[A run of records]
——————————

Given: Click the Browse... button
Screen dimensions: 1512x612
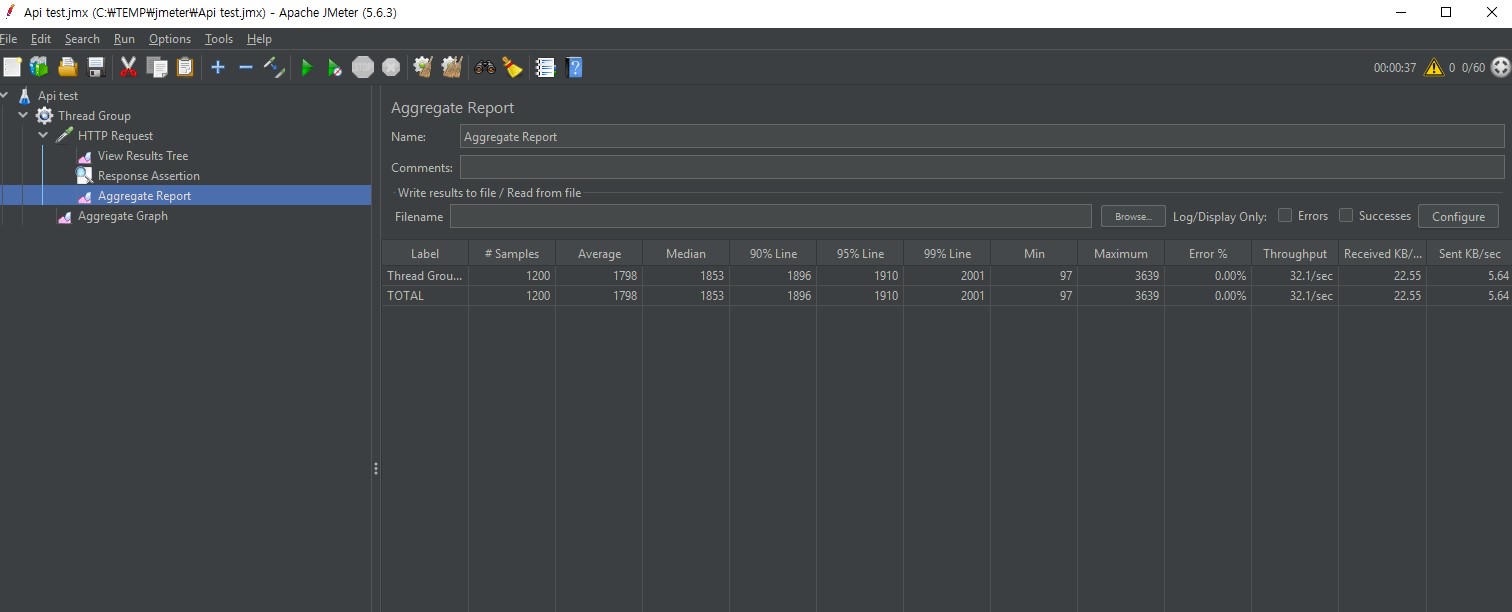Looking at the screenshot, I should pyautogui.click(x=1133, y=217).
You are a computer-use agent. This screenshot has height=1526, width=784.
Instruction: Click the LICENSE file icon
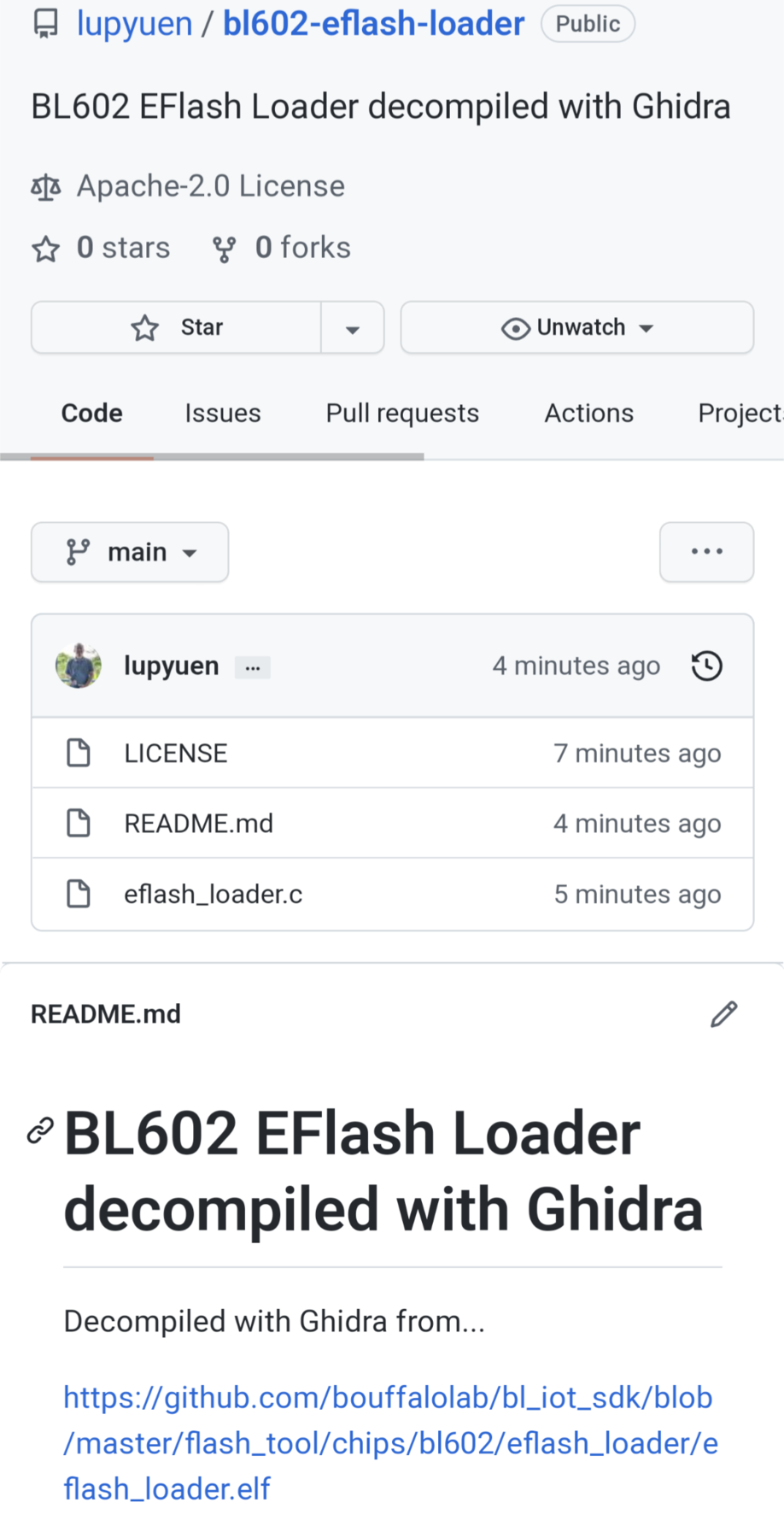[x=79, y=753]
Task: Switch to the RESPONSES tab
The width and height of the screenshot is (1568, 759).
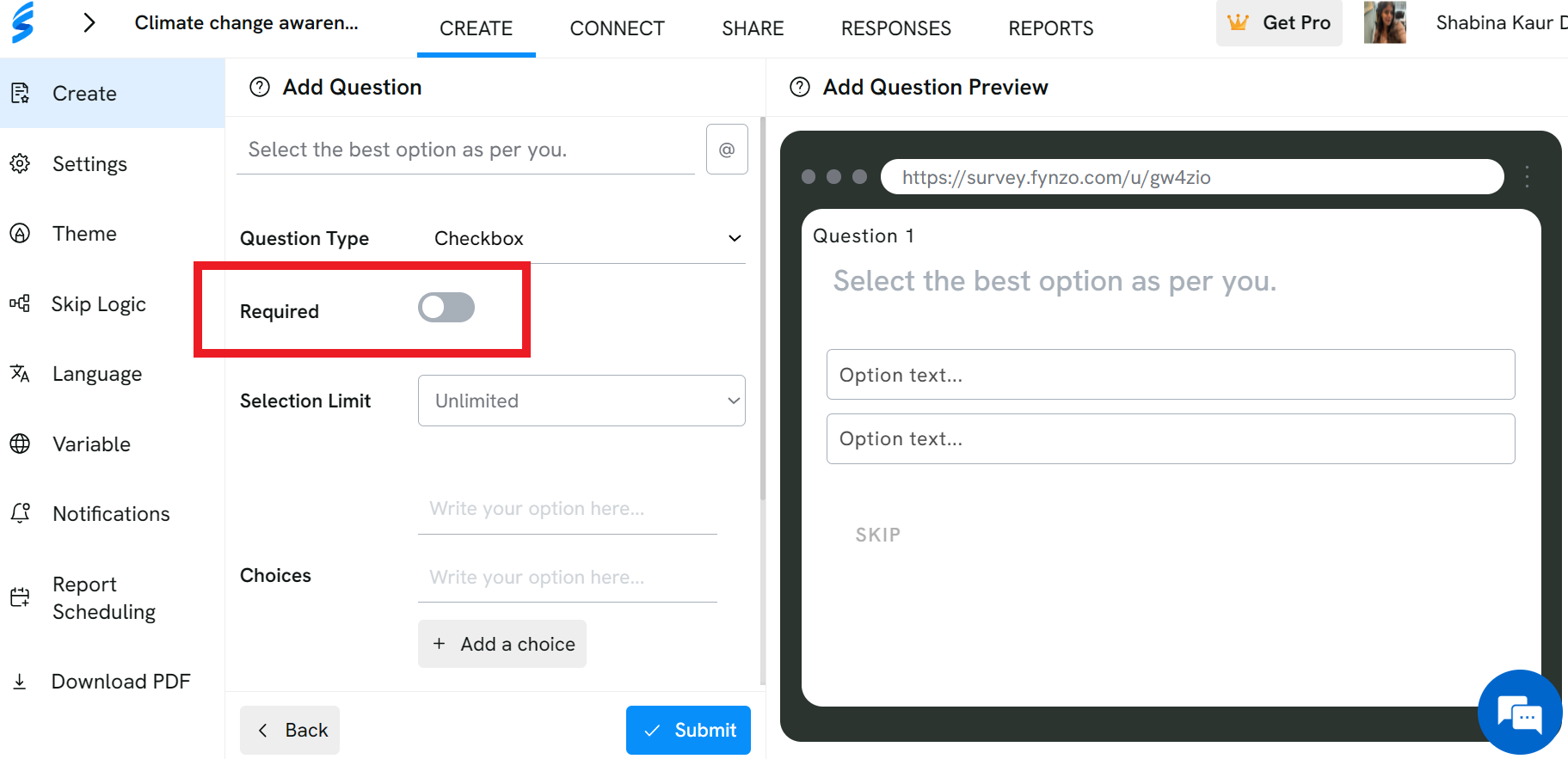Action: 895,28
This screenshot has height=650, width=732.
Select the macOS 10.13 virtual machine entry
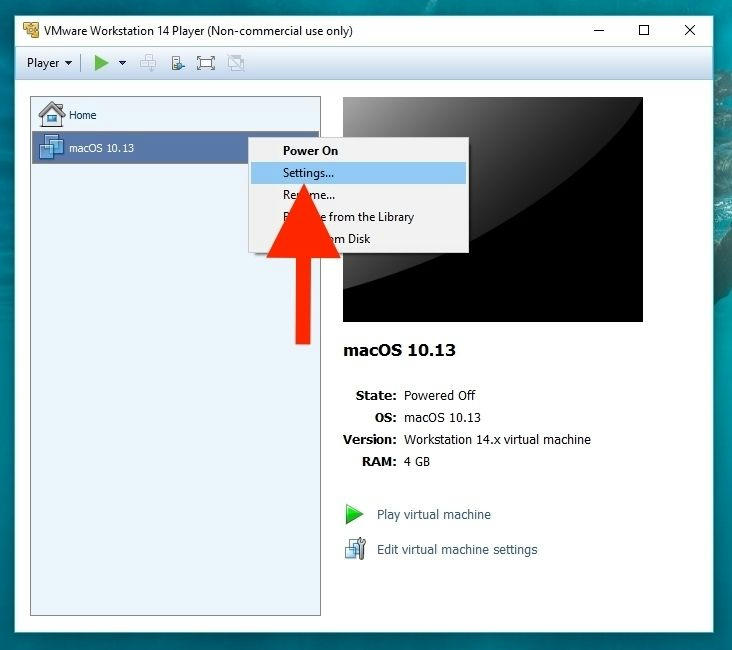pyautogui.click(x=100, y=148)
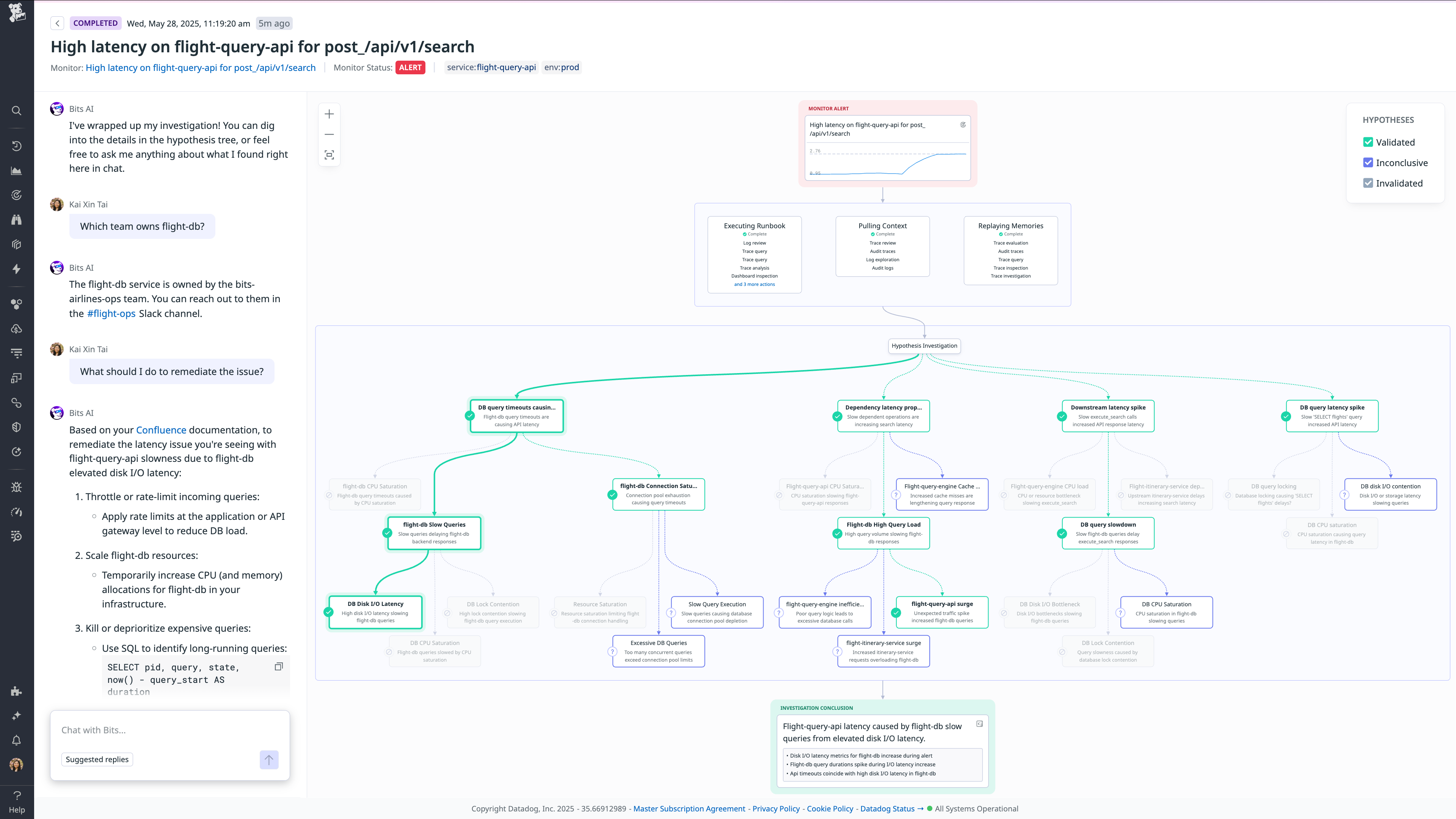Viewport: 1456px width, 819px height.
Task: Go back using the chevron next to COMPLETED
Action: pyautogui.click(x=57, y=23)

——————————

**What the exercise asks:**
Reproduce the lines verbatim, starting with the line that contains "You are a computer-use" and continuing through the final line, including both. Omit the pictures from your reply.

**Correct output:**
You are a computer-use agent. This screenshot has height=1526, width=784.
Instruction: Click the LICENSE file icon
[x=79, y=753]
Task: Switch to the RESPONSES tab
The width and height of the screenshot is (1568, 759).
Action: 895,28
This screenshot has height=650, width=732.
Select the macOS 10.13 virtual machine entry
pyautogui.click(x=100, y=148)
Viewport: 1456px width, 819px height.
Task: Go back using the chevron next to COMPLETED
Action: pyautogui.click(x=57, y=23)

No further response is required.